(GIVEN INFORMATION)
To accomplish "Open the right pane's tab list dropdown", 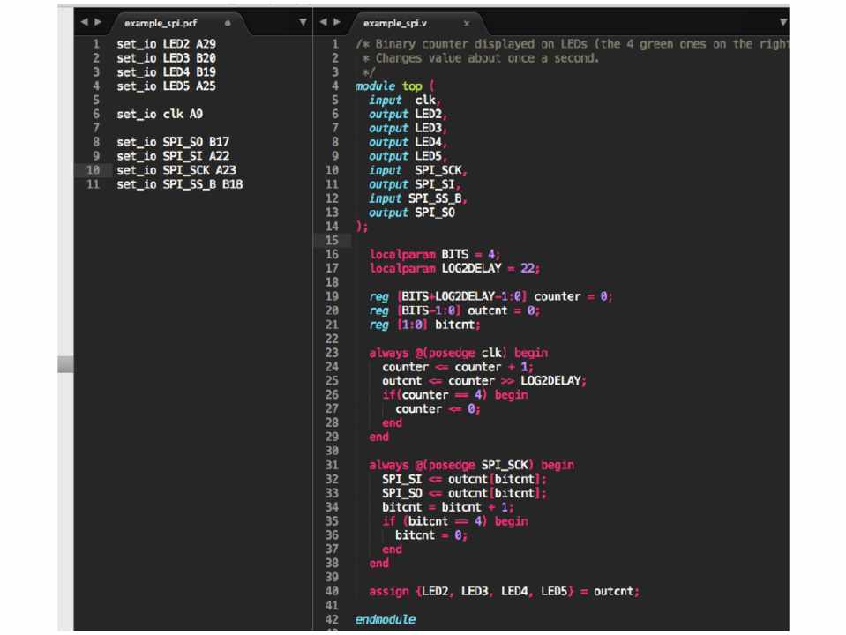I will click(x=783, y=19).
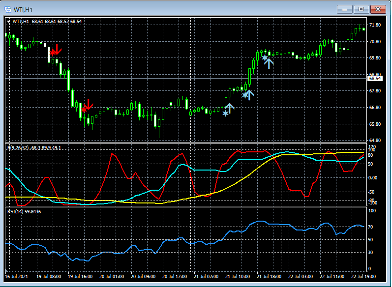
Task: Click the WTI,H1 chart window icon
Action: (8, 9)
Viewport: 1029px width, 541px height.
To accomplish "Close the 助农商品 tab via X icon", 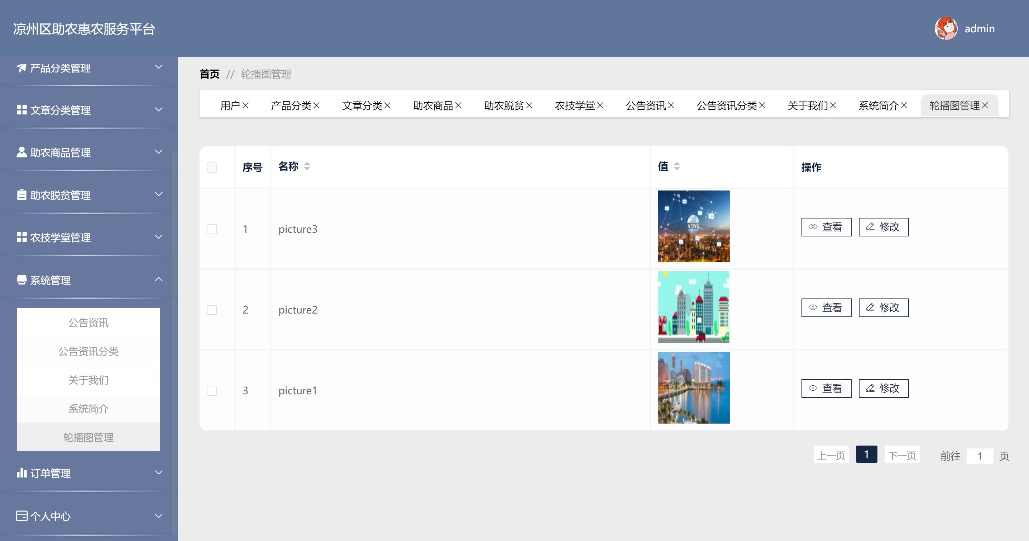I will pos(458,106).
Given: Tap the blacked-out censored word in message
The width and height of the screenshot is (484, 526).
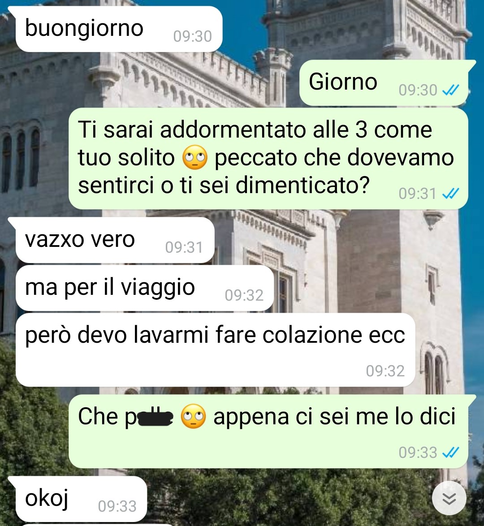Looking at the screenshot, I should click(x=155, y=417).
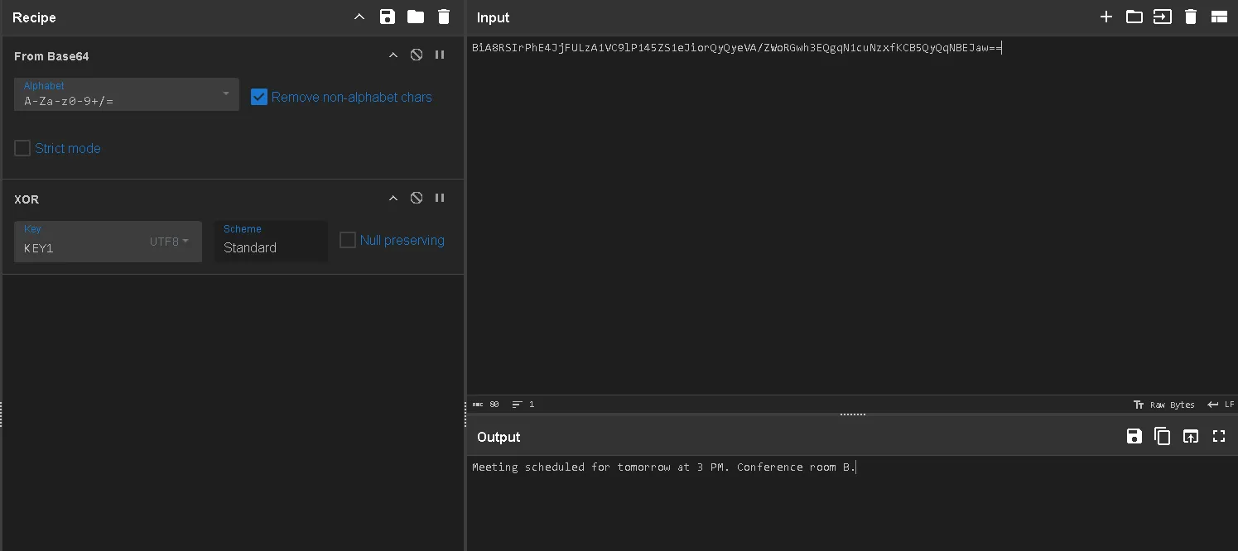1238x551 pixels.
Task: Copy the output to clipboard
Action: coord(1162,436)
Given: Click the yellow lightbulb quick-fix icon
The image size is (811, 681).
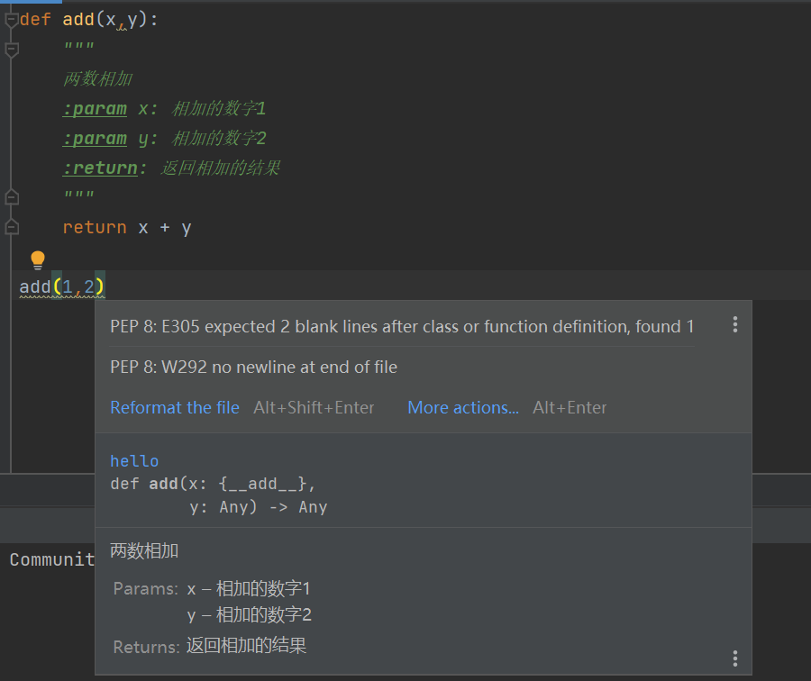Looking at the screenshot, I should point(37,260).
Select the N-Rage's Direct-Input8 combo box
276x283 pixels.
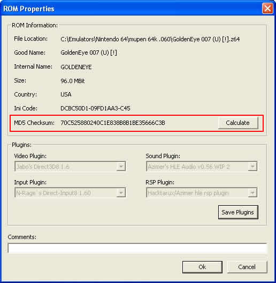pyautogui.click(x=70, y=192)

(GIVEN INSTRUCTION)
Turn everything above, from the line containing "Select the N-Rage's Direct-Input8 combo box" down to the end of the material, into a Markdown table with the columns Row and Line. Skip blank lines and leave the pictures out.

(ANSWER IN FULL)
| Row | Line |
|---|---|
| 1 | Select the N-Rage's Direct-Input8 combo box |
| 2 | 276x283 pixels. |
| 3 | pyautogui.click(x=70, y=192) |